▸ TASK BRIEF:
In the fundraising post, write out word for word the part that begins with "Here are a few" and ends with "raised. It starts.".

▸ PASSAGE TO READ:
·····

Every now and again I come across one of those rare blog posts that sticks with me. Kivi Leroux Miller delivered one such post earlier this week. In particular, she has one line that I can’t stop thinking about:
We need to stop “treating a fundraising campaign like the end of the story… instead of the beginning of the story.”
Think about it. I always see organizations celebrating fundraising success and thanking donors for their contributions. But it’s much more rare to see organizations actually telling the story of what their fundraising efforts have enabled.
Fundraising is not what your organization exists to do; it simply enables you to do the work. Fundraising is not the story. It’s a means to an end.
Here are a few ways to reframe fundraising to be the beginning of your story.
Explain Your Fundraising Goals
It’s important from the outset of a fundraising campaign you have a goal. You know how much you need and why you need that amount. Share these details with your donors.
Tell them how specific amounts of money will be used. Tell them how much it costs to do the various aspects of what you do. Such info will not only help a potential donor visualize how their money will be spent, it also helps reframe the fundraising conversation altogether. You’re not talking about raising money. You’re talking about feeding children or buying medicine or restocking supplies. And the work in the community doesn’t stop when the funds are raised. It starts.
Tell Donors How to Stay Informed
Even before someone has donated to your nonprofit, tell them how they’ll be able to track what you do with their donation. Maybe it’s via frequent blog updates. Or your email newsletter. Or on social media. Or by logging into your website.
And then actually follow through, telling your donors the change they’ve enabled in the world.
Thank Donors by Telling Them What’s Ahead
When you’re thanking donors for their support, tell them what’s in store. Give donors an idea right away in your “thank you” how the donation they just made will impact the community.
Doing so changes the focus from “thank you for what you’ve done” to “thank you for the change you’re about to create in the world.”

·····

▸ RECORDED DATA:
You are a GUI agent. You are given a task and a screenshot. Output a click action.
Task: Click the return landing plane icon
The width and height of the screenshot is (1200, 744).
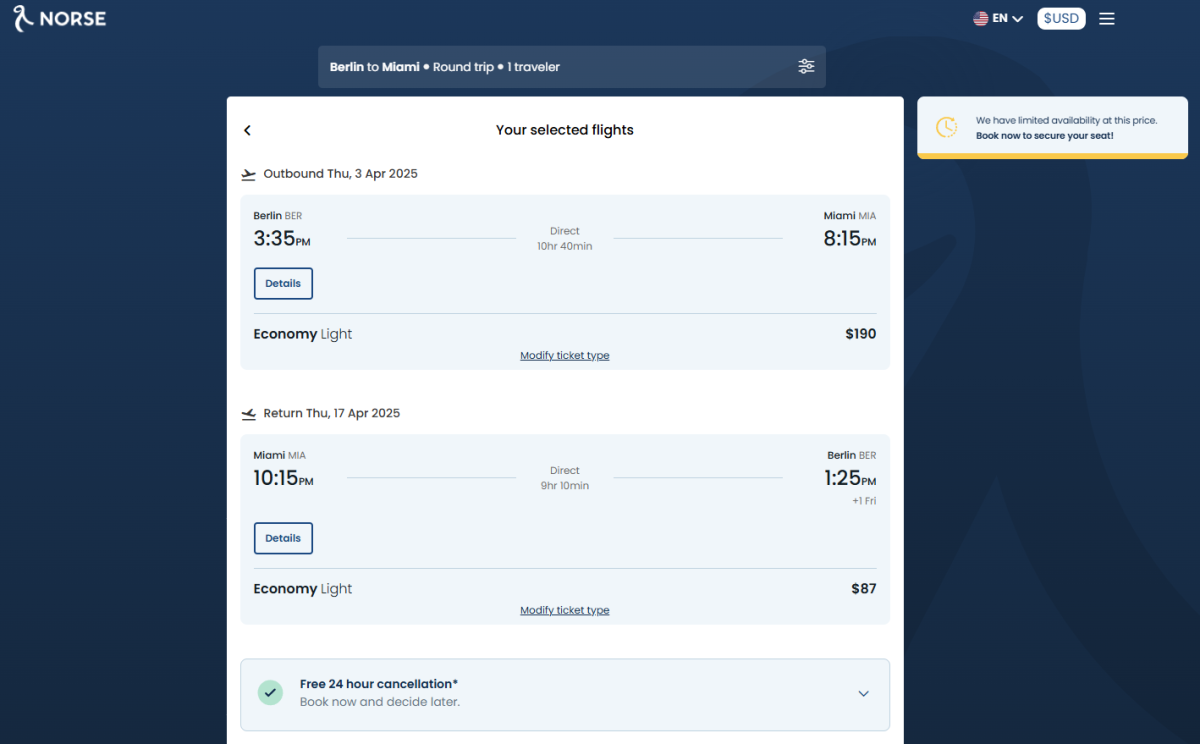tap(249, 414)
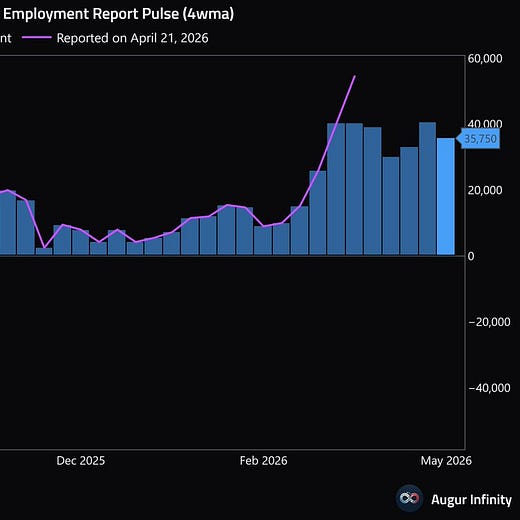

·····

▸ EXERCISE RESULT:
Here are a few ways to reframe fundraising to be the beginning of your story.
Explain Your Fundraising Goals
It’s important from the outset of a fundraising campaign you have a goal. You know how much you need and why you need that amount. Share these details with your donors.
Tell them how specific amounts of money will be used. Tell them how much it costs to do the various aspects of what you do. Such info will not only help a potential donor visualize how their money will be spent, it also helps reframe the fundraising conversation altogether. You’re not talking about raising money. You’re talking about feeding children or buying medicine or restocking supplies. And the work in the community doesn’t stop when the funds are raised. It starts.